» **TASK INSTRUCTIONS**:
Please write out the listing below line for line, without changing a single character.

» **MATERIAL SHOWN**:
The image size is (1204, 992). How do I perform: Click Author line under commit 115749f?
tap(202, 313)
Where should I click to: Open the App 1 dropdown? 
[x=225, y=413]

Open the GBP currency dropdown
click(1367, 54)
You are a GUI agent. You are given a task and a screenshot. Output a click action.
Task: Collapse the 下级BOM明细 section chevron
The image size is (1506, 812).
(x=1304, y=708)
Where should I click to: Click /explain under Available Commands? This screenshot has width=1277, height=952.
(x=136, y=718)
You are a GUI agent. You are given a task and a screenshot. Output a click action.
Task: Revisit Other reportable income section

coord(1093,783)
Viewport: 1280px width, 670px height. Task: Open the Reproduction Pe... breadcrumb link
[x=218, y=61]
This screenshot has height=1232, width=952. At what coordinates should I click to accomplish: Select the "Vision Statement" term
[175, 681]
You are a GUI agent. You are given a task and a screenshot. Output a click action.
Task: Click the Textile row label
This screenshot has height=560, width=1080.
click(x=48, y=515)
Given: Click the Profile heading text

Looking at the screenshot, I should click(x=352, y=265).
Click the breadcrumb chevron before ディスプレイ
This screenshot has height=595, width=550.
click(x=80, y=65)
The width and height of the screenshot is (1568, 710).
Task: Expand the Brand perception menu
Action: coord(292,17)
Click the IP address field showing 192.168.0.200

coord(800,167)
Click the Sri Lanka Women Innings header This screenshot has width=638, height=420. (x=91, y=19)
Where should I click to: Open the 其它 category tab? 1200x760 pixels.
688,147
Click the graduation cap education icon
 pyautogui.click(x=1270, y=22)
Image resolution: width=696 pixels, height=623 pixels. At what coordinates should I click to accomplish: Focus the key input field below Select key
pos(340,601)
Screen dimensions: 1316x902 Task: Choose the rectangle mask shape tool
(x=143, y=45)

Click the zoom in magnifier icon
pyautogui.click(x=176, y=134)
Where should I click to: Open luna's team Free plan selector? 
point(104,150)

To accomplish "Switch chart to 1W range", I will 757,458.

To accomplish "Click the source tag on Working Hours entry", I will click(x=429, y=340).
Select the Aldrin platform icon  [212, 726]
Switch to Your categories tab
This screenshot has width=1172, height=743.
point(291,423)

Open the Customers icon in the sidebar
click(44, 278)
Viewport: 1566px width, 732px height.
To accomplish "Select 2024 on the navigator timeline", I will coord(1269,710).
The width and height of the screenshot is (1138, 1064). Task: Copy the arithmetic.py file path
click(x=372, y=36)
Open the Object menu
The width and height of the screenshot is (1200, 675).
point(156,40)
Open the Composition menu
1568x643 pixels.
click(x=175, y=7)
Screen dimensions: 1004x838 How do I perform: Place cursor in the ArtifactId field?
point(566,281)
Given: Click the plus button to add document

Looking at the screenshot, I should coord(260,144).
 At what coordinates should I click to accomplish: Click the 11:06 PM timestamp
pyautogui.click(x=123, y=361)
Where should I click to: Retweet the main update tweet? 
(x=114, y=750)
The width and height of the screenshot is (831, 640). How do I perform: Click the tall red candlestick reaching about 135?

» **RESPONSE**:
The image size is (1204, 992). How do I perform: Click Author line under commit 115749f?
tap(202, 313)
Where should I click to: Open the App 1 dropdown? 
[x=225, y=413]

Open the GBP currency dropdown
click(1367, 54)
You are a GUI agent. You are given a task and a screenshot. Output a click action.
Task: Collapse the 下级BOM明细 section chevron
The image size is (1506, 812).
(x=1304, y=708)
Where should I click to: Click /explain under Available Commands? This screenshot has width=1277, height=952.
(x=136, y=718)
You are a GUI agent. You are given a task and a screenshot. Output a click action.
Task: Revisit Other reportable income section

coord(1093,783)
Viewport: 1280px width, 670px height. Task: Open the Reproduction Pe... breadcrumb link
[x=218, y=61]
This screenshot has height=1232, width=952. At what coordinates should I click to accomplish: Select the "Vision Statement" term
[175, 681]
You are a GUI agent. You are given a task and a screenshot. Output a click action.
Task: Click the Textile row label
This screenshot has height=560, width=1080.
click(x=48, y=515)
Given: Click the Profile heading text

Looking at the screenshot, I should click(x=352, y=265).
Click the breadcrumb chevron before ディスプレイ
This screenshot has height=595, width=550.
click(x=80, y=65)
The width and height of the screenshot is (1568, 710).
Task: Expand the Brand perception menu
Action: coord(292,17)
Click the IP address field showing 192.168.0.200

coord(800,167)
Click the Sri Lanka Women Innings header This screenshot has width=638, height=420. (x=91, y=19)
Where should I click to: Open the 其它 category tab? 1200x760 pixels.
688,147
Click the graduation cap education icon
 pyautogui.click(x=1270, y=22)
Image resolution: width=696 pixels, height=623 pixels. At what coordinates should I click to accomplish: Focus the key input field below Select key
pos(340,601)
Screen dimensions: 1316x902 Task: Choose the rectangle mask shape tool
(x=143, y=45)

Click the zoom in magnifier icon
pyautogui.click(x=176, y=134)
Where should I click to: Open luna's team Free plan selector? 
point(104,150)

To accomplish "Switch chart to 1W range", I will 757,458.

To accomplish "Click the source tag on Working Hours entry", I will click(x=429, y=340).
Select the Aldrin platform icon  [212, 726]
Switch to Your categories tab
This screenshot has width=1172, height=743.
point(291,423)

Open the Customers icon in the sidebar
click(44, 278)
Viewport: 1566px width, 732px height.
To accomplish "Select 2024 on the navigator timeline", I will coord(1269,710).
The width and height of the screenshot is (1138, 1064). Task: Copy the arithmetic.py file path
click(x=372, y=36)
Open the Object menu
The width and height of the screenshot is (1200, 675).
point(156,40)
Open the Composition menu
1568x643 pixels.
click(x=175, y=7)
Screen dimensions: 1004x838 How do I perform: Place cursor in the ArtifactId field?
point(566,281)
Given: Click the plus button to add document

Looking at the screenshot, I should coord(260,144).
 At what coordinates should I click to accomplish: Click the 11:06 PM timestamp
pyautogui.click(x=123, y=361)
Where should I click to: Retweet the main update tweet? 
(x=114, y=750)
The width and height of the screenshot is (831, 640). How do I perform: Click the tall red candlestick reaching about 135?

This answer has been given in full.